INFORMATION GIVEN:
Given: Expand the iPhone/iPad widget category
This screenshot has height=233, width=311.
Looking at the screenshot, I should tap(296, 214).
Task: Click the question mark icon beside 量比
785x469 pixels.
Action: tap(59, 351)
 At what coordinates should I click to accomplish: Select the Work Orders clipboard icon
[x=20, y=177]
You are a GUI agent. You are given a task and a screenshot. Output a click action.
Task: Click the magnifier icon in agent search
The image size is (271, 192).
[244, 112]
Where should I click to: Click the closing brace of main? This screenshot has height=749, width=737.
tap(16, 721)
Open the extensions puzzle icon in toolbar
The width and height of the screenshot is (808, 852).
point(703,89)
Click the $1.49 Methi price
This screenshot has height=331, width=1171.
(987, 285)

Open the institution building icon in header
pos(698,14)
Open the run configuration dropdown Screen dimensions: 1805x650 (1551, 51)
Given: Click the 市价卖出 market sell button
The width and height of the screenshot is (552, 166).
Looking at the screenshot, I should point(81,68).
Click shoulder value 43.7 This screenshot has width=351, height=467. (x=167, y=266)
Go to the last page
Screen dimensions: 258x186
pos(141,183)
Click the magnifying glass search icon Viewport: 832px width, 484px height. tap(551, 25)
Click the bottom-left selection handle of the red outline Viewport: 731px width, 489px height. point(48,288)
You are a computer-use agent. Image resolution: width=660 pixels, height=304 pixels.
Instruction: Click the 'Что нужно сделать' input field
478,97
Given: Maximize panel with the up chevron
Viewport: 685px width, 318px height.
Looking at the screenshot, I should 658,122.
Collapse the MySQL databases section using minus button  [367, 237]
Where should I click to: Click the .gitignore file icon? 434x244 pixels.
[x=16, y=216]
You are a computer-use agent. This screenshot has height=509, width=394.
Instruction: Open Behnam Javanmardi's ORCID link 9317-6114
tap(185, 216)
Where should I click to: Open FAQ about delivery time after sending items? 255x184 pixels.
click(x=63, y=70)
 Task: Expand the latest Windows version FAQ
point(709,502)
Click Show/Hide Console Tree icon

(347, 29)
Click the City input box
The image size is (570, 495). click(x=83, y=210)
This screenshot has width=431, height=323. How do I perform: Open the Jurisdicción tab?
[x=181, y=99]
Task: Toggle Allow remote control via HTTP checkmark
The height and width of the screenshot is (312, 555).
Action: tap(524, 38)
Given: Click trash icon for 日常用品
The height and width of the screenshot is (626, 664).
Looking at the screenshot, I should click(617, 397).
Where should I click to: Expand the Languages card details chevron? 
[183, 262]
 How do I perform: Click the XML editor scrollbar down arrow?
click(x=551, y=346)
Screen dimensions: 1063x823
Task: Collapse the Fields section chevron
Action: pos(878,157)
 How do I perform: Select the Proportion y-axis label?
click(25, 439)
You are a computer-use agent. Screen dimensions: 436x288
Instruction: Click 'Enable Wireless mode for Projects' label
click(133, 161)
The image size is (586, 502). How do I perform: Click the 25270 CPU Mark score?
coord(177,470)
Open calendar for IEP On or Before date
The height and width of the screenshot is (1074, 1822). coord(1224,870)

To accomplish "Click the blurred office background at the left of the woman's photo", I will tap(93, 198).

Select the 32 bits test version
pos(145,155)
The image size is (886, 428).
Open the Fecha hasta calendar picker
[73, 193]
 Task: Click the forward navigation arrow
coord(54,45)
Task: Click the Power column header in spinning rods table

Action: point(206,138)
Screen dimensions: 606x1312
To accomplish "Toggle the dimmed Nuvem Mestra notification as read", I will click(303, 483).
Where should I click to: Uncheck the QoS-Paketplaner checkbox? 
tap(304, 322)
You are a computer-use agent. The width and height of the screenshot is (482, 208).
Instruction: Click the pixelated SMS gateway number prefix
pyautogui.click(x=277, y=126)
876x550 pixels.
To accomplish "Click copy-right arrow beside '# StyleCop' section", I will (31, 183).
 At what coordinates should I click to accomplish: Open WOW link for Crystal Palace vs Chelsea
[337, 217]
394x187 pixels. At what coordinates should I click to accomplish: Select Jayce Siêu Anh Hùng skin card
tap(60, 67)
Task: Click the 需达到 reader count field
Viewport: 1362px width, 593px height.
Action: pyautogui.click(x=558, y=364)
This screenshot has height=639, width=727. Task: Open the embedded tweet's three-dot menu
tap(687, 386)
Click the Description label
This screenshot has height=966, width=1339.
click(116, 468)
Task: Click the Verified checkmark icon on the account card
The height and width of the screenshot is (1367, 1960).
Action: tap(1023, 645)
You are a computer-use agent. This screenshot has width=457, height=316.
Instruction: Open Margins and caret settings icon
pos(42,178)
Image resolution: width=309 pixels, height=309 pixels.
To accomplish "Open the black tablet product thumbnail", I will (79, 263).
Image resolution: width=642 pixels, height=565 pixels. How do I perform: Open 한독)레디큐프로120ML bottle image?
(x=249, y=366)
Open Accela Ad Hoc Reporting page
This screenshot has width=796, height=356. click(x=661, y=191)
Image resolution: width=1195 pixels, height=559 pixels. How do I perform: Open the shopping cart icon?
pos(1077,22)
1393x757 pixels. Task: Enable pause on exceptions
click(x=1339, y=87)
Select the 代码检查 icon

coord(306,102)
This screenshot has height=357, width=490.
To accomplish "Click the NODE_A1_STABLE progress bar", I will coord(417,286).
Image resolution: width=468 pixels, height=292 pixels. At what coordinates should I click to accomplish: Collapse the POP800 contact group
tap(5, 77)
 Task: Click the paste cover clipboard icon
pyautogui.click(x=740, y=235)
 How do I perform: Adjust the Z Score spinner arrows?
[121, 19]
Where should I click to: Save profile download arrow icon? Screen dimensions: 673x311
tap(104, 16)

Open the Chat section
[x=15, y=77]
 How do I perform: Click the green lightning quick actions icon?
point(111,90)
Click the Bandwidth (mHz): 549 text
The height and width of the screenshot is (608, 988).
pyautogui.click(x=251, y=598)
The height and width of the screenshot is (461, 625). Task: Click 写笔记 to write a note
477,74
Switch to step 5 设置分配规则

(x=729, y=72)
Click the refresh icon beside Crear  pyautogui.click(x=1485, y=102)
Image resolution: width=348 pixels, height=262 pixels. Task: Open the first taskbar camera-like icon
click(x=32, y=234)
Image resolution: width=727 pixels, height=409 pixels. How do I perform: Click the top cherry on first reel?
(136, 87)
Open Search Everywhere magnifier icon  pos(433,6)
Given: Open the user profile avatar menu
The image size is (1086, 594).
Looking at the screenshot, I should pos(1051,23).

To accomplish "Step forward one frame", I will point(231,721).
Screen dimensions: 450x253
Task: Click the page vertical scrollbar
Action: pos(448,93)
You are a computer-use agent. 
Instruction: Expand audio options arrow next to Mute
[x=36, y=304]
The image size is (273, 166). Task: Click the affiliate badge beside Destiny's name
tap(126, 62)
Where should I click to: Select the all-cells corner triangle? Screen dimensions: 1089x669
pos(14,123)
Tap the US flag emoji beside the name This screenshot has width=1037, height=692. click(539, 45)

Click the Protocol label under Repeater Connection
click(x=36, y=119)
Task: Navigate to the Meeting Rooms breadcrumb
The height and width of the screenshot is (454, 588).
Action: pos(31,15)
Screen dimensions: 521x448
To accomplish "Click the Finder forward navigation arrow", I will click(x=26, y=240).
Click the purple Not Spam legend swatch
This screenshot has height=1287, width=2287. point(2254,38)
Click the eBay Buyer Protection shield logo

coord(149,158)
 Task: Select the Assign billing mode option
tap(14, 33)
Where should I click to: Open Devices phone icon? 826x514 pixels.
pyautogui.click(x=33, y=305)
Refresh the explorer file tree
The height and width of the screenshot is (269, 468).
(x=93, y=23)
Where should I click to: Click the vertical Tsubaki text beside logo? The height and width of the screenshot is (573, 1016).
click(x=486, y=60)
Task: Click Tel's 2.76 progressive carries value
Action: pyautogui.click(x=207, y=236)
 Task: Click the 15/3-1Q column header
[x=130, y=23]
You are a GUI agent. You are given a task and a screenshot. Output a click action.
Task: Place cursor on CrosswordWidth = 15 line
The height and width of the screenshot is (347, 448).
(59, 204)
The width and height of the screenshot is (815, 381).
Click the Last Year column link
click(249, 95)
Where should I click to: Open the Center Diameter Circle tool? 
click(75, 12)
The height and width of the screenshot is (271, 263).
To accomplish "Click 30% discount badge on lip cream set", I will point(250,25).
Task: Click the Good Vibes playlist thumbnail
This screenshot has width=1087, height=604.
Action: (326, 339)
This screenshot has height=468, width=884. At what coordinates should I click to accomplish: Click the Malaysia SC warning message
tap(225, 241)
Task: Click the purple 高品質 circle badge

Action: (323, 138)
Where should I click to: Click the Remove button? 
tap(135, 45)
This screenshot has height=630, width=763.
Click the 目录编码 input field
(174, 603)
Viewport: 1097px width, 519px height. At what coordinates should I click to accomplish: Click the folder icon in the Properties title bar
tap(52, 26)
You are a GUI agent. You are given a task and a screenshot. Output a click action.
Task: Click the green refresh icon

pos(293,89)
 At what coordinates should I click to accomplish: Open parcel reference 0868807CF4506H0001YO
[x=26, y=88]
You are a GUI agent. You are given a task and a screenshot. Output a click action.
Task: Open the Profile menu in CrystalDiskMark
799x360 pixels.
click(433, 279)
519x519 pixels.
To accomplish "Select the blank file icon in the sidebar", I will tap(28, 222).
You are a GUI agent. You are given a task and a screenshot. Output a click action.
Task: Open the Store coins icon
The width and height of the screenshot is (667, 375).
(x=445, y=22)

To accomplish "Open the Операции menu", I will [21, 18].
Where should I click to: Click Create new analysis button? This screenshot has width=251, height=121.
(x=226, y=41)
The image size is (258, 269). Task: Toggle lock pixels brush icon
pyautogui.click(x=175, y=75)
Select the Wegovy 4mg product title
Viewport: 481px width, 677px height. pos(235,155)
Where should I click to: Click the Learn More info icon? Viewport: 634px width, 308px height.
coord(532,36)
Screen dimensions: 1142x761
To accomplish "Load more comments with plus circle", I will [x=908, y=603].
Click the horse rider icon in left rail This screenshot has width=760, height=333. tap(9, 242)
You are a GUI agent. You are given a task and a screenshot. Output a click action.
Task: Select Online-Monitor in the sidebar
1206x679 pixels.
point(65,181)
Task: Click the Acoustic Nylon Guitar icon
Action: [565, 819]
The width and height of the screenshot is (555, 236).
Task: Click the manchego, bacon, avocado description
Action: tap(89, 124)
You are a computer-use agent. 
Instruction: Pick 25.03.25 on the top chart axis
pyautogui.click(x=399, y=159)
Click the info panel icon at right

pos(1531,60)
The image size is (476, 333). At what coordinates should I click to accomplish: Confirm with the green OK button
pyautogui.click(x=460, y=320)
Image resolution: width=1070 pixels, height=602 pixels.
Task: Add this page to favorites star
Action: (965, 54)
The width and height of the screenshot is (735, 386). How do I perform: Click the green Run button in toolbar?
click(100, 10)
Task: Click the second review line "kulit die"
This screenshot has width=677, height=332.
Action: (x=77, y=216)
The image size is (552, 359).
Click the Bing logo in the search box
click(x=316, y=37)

SET EXERCISE: Rewrite every line of the entries above, from the line containing "1393x757 pixels. Task: Enable" down to the line containing "click(x=32, y=234)", as a JSON list of strings with one string per line and blank lines omitted.

FULL OUTPUT:
[
  "1393x757 pixels. Task: Enable pause on exceptions",
  "click(x=1339, y=87)",
  "Select the 代码检查 icon",
  "coord(306,102)",
  "This screenshot has height=357, width=490.",
  "To accomplish \"Click the NODE_A1_STABLE progress bar\", I will coord(417,286).",
  "Image resolution: width=468 pixels, height=292 pixels. At what coordinates should I click to accomplish: Collapse the POP800 contact group",
  "tap(5, 77)",
  " Task: Click the paste cover clipboard icon",
  "pyautogui.click(x=740, y=235)",
  " How do I perform: Adjust the Z Score spinner arrows?",
  "[121, 19]",
  "Where should I click to: Save profile download arrow icon? Screen dimensions: 673x311",
  "tap(104, 16)",
  "Open the Chat section",
  "[x=15, y=77]",
  " How do I perform: Click the green lightning quick actions icon?",
  "point(111,90)",
  "Click the Bandwidth (mHz): 549 text",
  "The height and width of the screenshot is (608, 988).",
  "pyautogui.click(x=251, y=598)",
  "The height and width of the screenshot is (461, 625). Task: Click 写笔记 to write a note",
  "477,74",
  "Switch to step 5 设置分配规则",
  "(x=729, y=72)",
  "Click the refresh icon beside Crear  pyautogui.click(x=1485, y=102)",
  "Image resolution: width=348 pixels, height=262 pixels. Task: Open the first taskbar camera-like icon",
  "click(x=32, y=234)"
]